-- TEXTE À LIRE --
En dépit des taux de croissance économique élevés sans précédent, la pauvreté et les inégalités sont restées néanmoins fortes dans la plupart des pays sous-développés. Le Bureau international du travail (BIT), « il était devenu de plus en plus évident, particulièrement à partir de l'expérience des pays en voie de développement, que la croissance rapide au niveau national ne réduit pas automatiquement la pauvreté ou l'inégalité ou n'assure pas un emploi productif suffisant » (BIT, 1976).

Egalement, l'approche de la Banque mondiale en matière de lutte contre la pauvreté a connu des changements radicaux qui reflétaient, d'une part, les progrès croissants, accomplis par le milieu académique dans l'analyse très complexe des interactions entre la croissance économique, l'inégalité des revenus et des richesses et la pauvreté et, d'autre part, le niveau d'intérêt, manifesté par le monde politique à l'égard du thème de la réduction de la pauvreté.

Pour mieux appréhender cette nouvelle vision, les économistes de développement mettent en évidence des stratégies visant à réduire la pauvreté. Selon Bourguignon (2004), dès lors qu'elle vise à réduire la pauvreté absolue sous toutes ses formes (monétaires et non monétaires), une stratégie de développement est entièrement déterminée par ses considérations en matière de croissance et de répartition. Par conséquent, le véritable défi à relever consiste à identifier la nature des liens entre croissance et répartition, le poids variable alloué respectivement aux objectifs de croissance et de redistribution.

-- CONSIGNE 1 --
Reproduisez fidèlement le passage du texte sur la pauvreté qui commence par « Pour mieux appréhender » et se poursuit jusqu'à « et de redistribution. » inclus.
Le texte sur la pauvreté et les enregistrements sont des documents indépendants l'un de l'autre.

-- ENREGISTREMENTS FOURNIS --
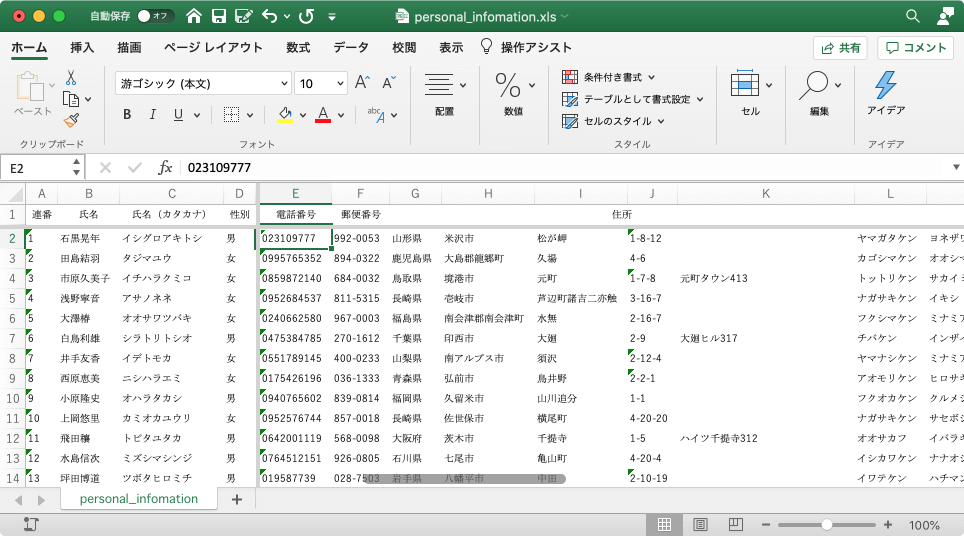Click the Home icon in title bar
The image size is (964, 536).
[193, 16]
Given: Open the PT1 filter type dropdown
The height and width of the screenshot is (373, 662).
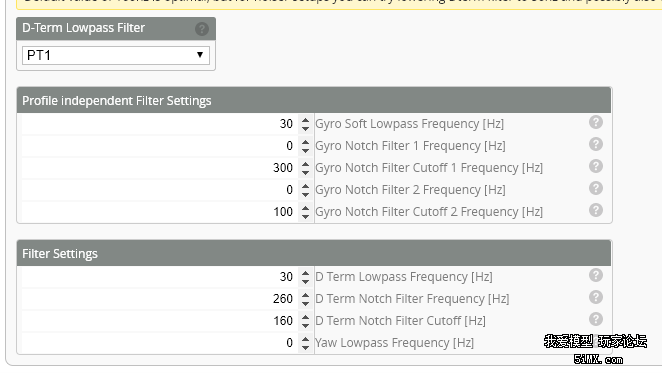Looking at the screenshot, I should point(116,55).
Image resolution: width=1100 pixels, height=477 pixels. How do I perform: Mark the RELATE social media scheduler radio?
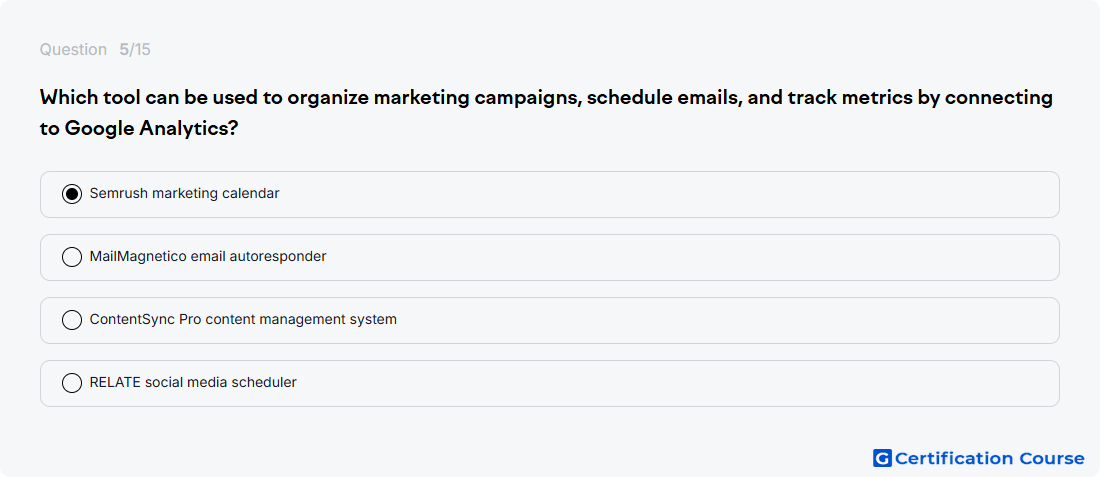(x=72, y=383)
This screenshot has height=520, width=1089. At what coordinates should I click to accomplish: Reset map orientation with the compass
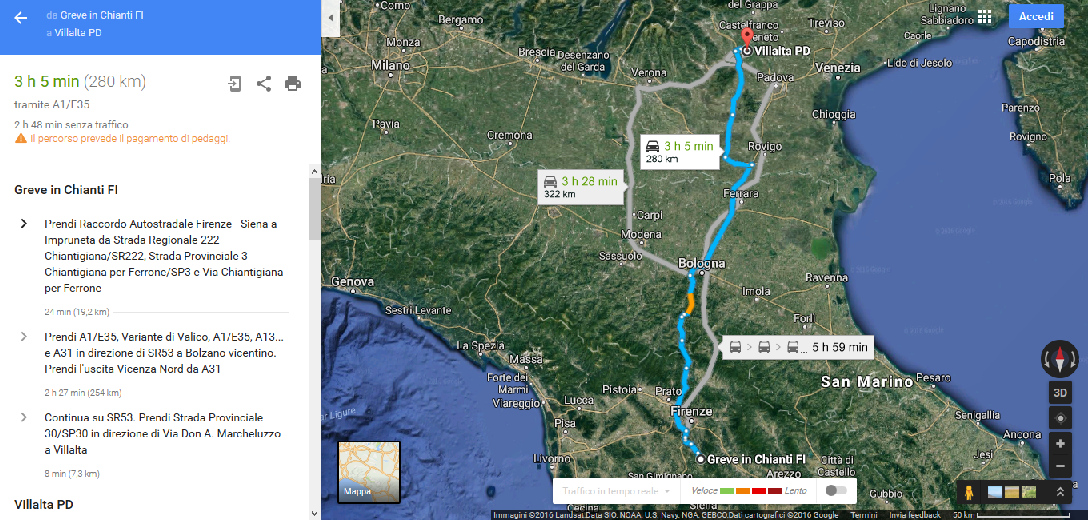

-- CONSIGNE 2 --
Veuillez recopier telles quelles les lignes des enregistrements, de la ligne contenant « Given: Open the PT1 filter type dropdown » jusqu'à la fin des enregistrements, les deux bornes comprises, en laissant les images de côté.

-- RÉPONSE À L'EXERCICE 1 --
Pour mieux appréhender cette nouvelle vision, les économistes de développement mettent en évidence des stratégies visant à réduire la pauvreté. Selon Bourguignon (2004), dès lors qu'elle vise à réduire la pauvreté absolue sous toutes ses formes (monétaires et non monétaires), une stratégie de développement est entièrement déterminée par ses considérations en matière de croissance et de répartition. Par conséquent, le véritable défi à relever consiste à identifier la nature des liens entre croissance et répartition, le poids variable alloué respectivement aux objectifs de croissance et de redistribution.

-- RÉPONSE À L'EXERCICE 2 --
Given: Open the PT1 filter type dropdown
The height and width of the screenshot is (373, 662).
Looking at the screenshot, I should point(116,55).
Image resolution: width=1100 pixels, height=477 pixels. How do I perform: Mark the RELATE social media scheduler radio?
(x=72, y=383)
This screenshot has height=520, width=1089. At what coordinates should I click to accomplish: Reset map orientation with the compass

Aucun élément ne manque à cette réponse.